观点地缘政治

The year Europe’s innocent worldview fell apart

Having achieved a legalistic peace at home, the continent grew blind to conflict outside it

Until such time as a court rescinds the Louisiana Purchase, Europe does not have Texan gas or North Dakotan oil. It does not have Oklahoma. Much less favoured than America by Providence — that classy word for dumb luck — it has to do deals with resource-rich nations and manage the strategic consequences. Even as it weans itself off Russia, look at the new friends that Europe is making: in Algeria, in the Gulf.

The continent has an excuse, then. But it wasn’t one that Germany’s UN delegates offered in 2018 when Donald Trump warned against gas dependence on the Kremlin. Instead, they smirked and shook their heads as if to wonder what the old crank would say next. Angela Merkel pressed ahead with the Nordstream 2 pipeline despite his better counsel. She retired nuclear power plants. She put hope in peace-through-trade, as though the Great War had not shown that commercially enmeshed nations can be hostile ones.

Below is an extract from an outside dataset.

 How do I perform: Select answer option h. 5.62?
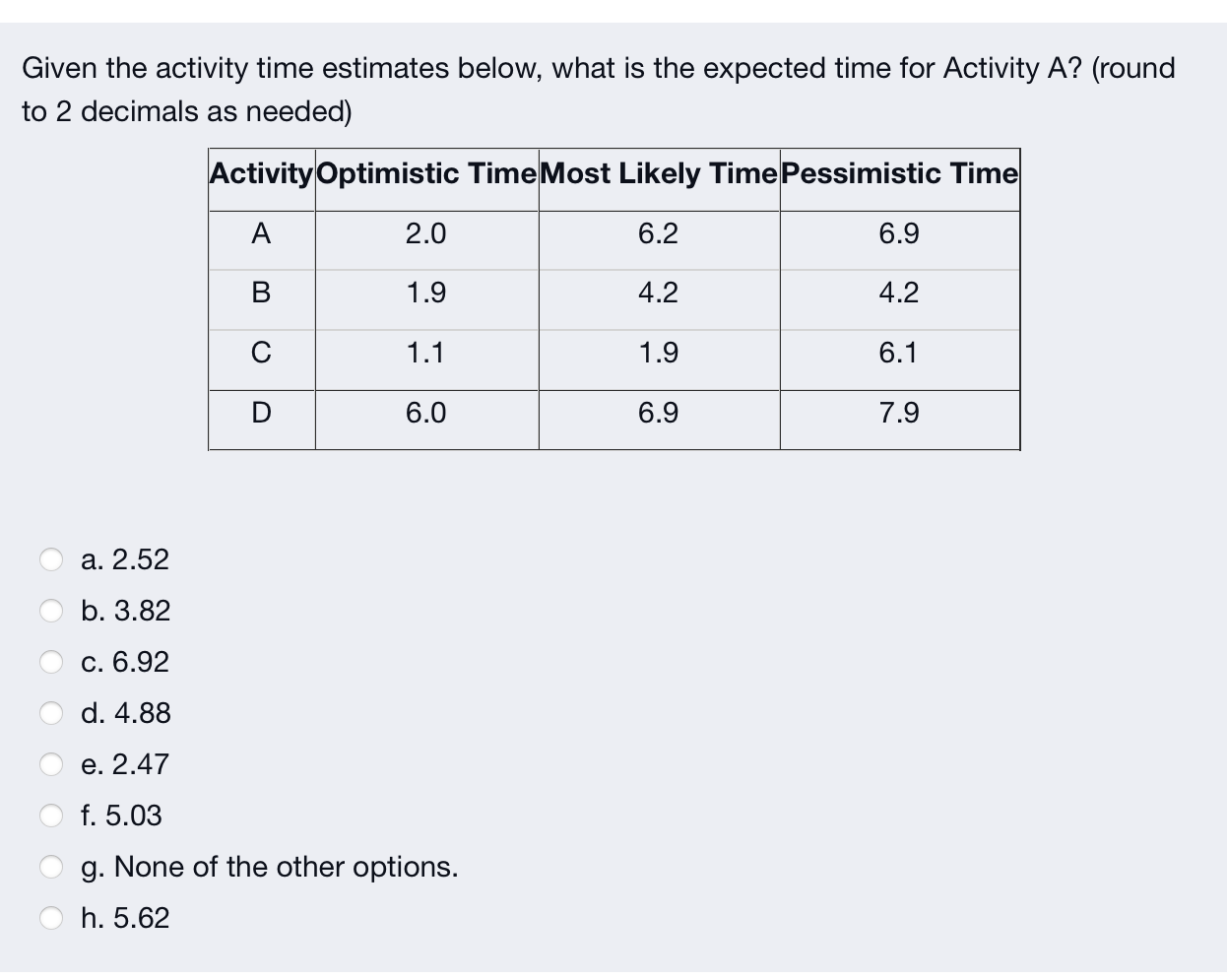coord(52,918)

As 2022 winds down, the best Germany can say is that other European countries stand no less discredited. This was the year Sweden gave up its official neutrality in world affairs as the untenable conceit that it was. France’s self-image as a bridge to the east, as an expert on the Russian psyche, gets more laughs than results. Britain’s openness to Kremlin-friendly wealth has dated terribly. At EU level, there is less burbling about “soft power” now that the necessity of the hard kind is so distressingly clear.